Through a subsidiary backed by the tiny island nation of Nauru, The Metals Company hopes to open a vast offshore economic zone to harvest polymetallic rocks, also known as nodules, from the seabed.
Initial trials are already underway, and The Metals Company said it would submit its plans to the international regulator early next year.
The nodules are loaded with manganese, copper, cobalt or nickel, metals used in the manufacture of electric vehicle batteries.
These are mineral formations that develop with the help of microbes over millions of years, particularly around cores of organic matter such as a shark tooth or whale bones.
Along with Nauru, Tonga and the Cook Islands are at the forefront of the exploitation of polymetallic nodules, unlike Palau, Fiji and Samoa, which are opposed and insist that environmental issues be studied before projects begin.
A scientific study, partly funded by The Metals Company and published in early 2024, demonstrates that nodule mining can potentially disrupt the carbon cycle.
But Mr Barron dismisses the findings as “misleading”.

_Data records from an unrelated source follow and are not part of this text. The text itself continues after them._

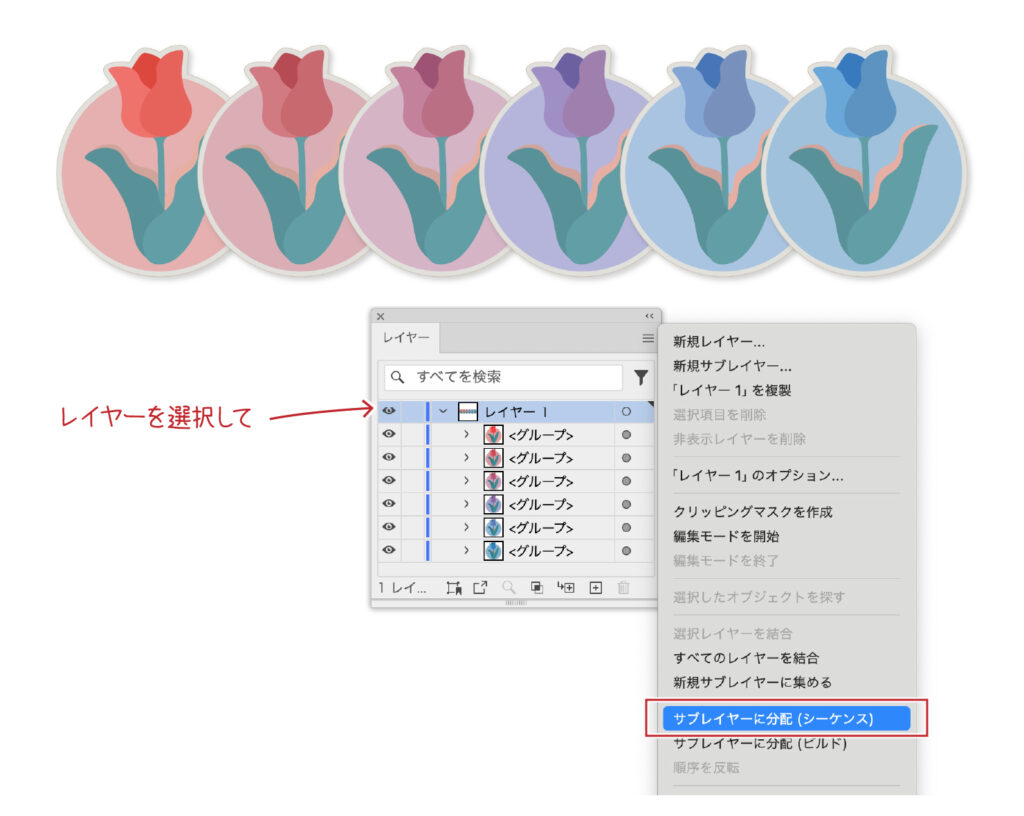Viewport: 1024px width, 816px height.
Task: Expand the first <グループ> sublayer
Action: [466, 434]
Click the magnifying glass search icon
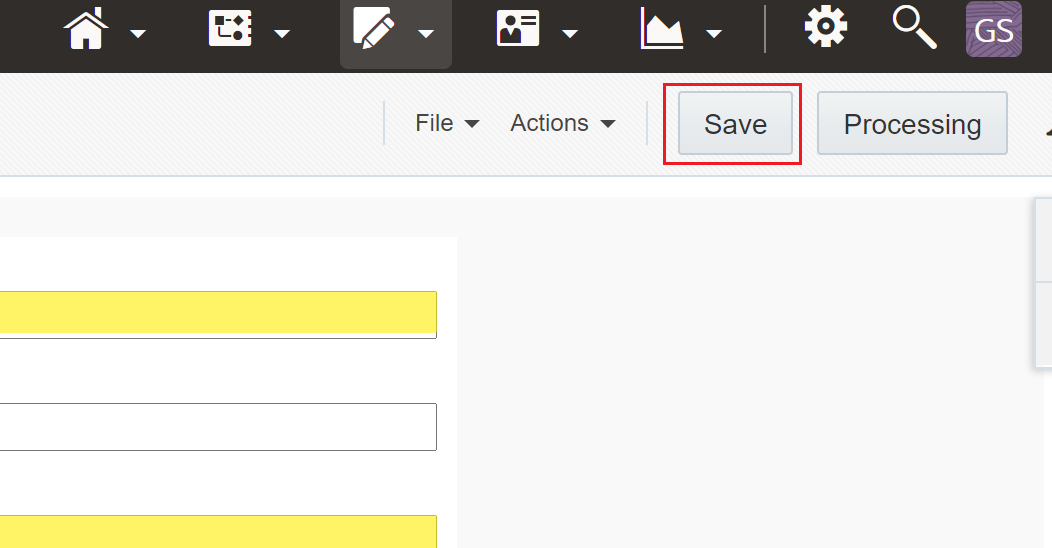The width and height of the screenshot is (1052, 548). click(x=914, y=28)
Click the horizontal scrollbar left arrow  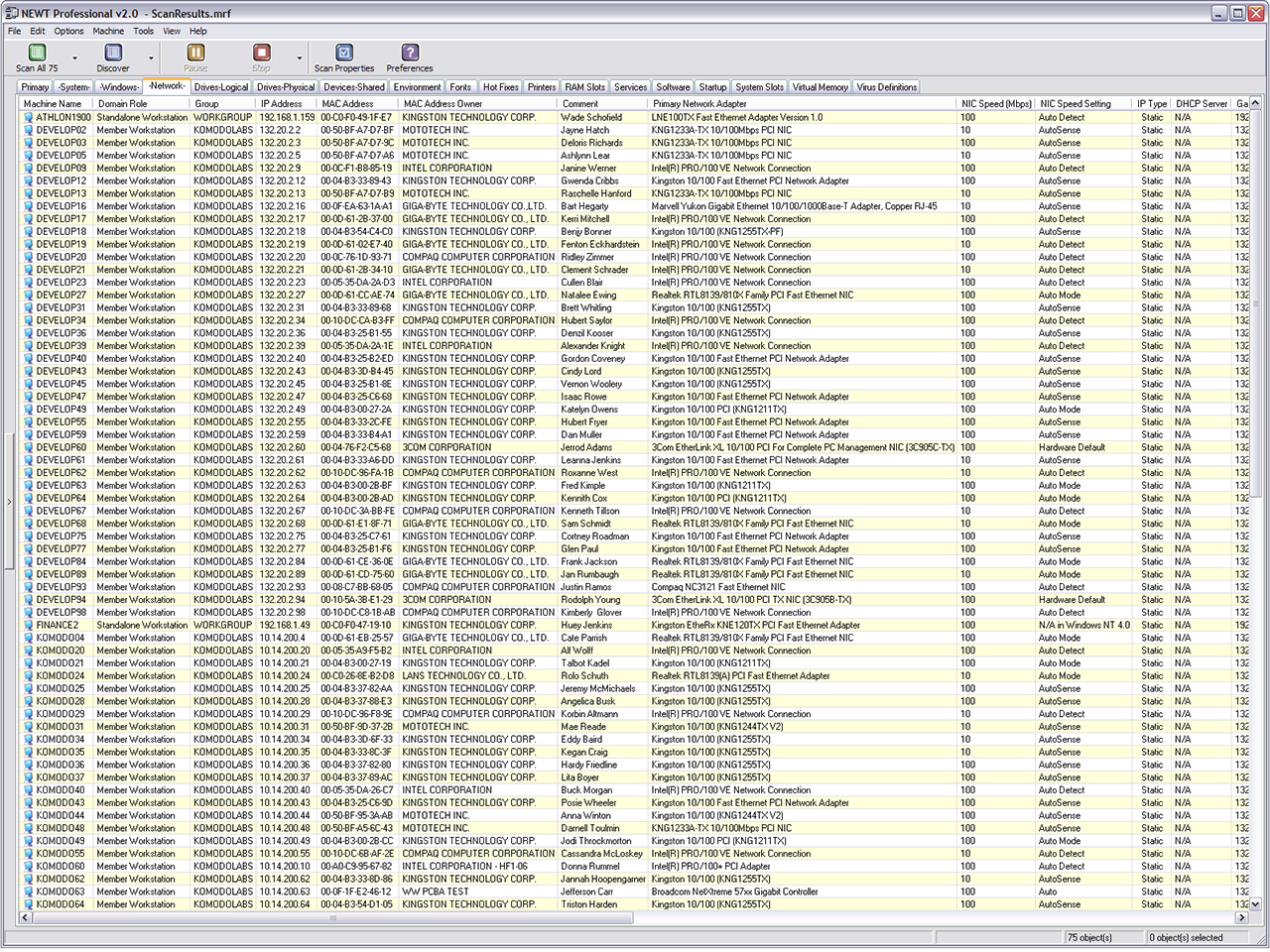click(26, 918)
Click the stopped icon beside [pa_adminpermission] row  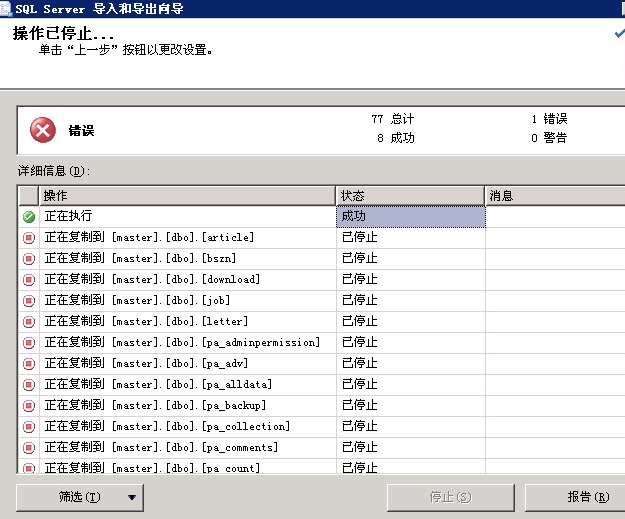pyautogui.click(x=29, y=343)
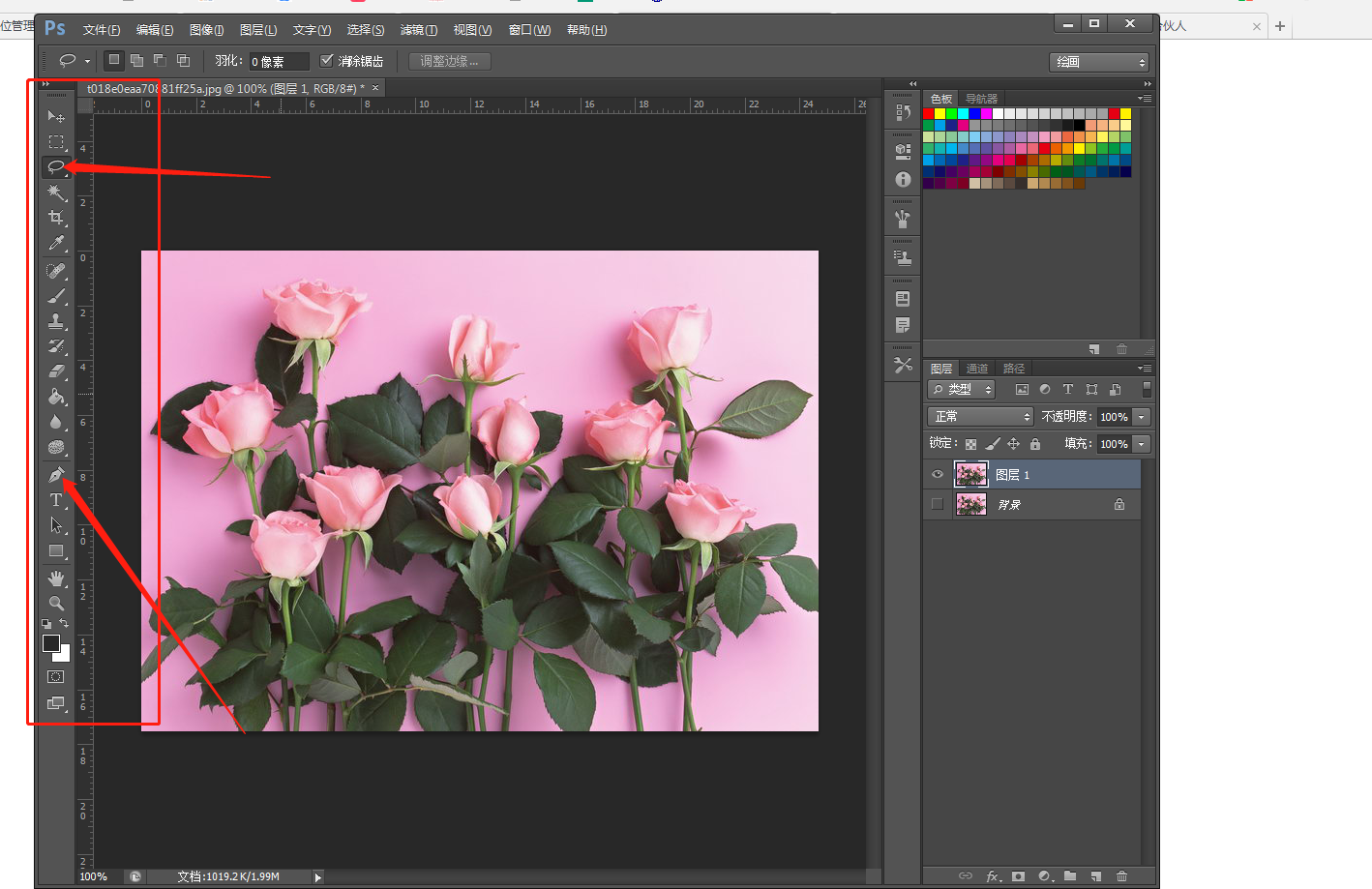Viewport: 1372px width, 889px height.
Task: Expand the opacity 不透明度 dropdown arrow
Action: click(1142, 417)
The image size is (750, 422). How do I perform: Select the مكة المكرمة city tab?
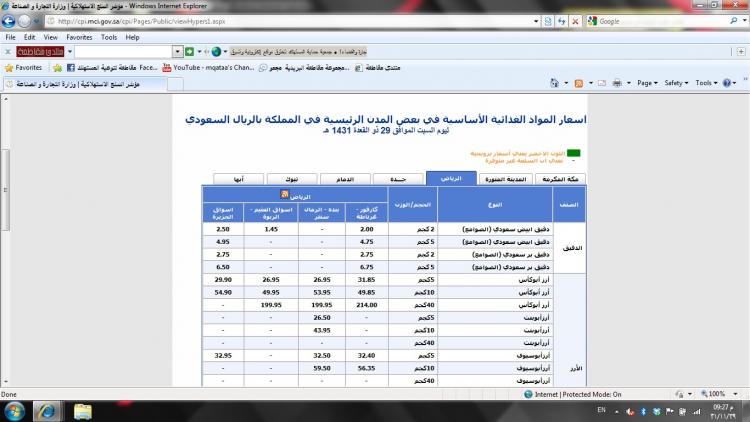tap(555, 178)
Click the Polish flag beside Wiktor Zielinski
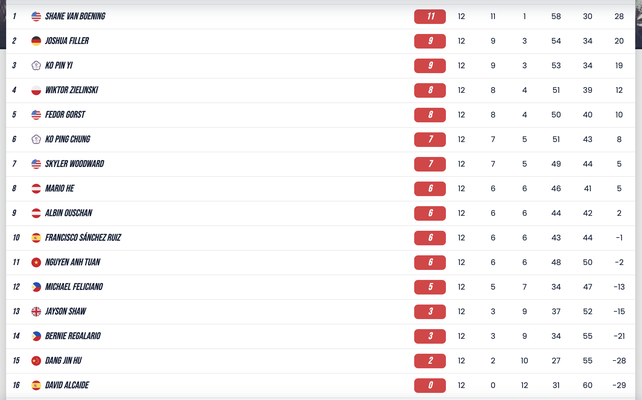 tap(36, 90)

Nauru, which has 12,500 inhabitants in an area of approximately 20 km2claims a mining exploration area of more than 70,000 km2 in an area called the Clarion-Clipperton fracture zone.
In the past, phosphate mining made Nauru one of the richest countries in the world in terms of GDP per capita. But that windfall has dried up, leaving the island with a barren, hollowed-out landscape.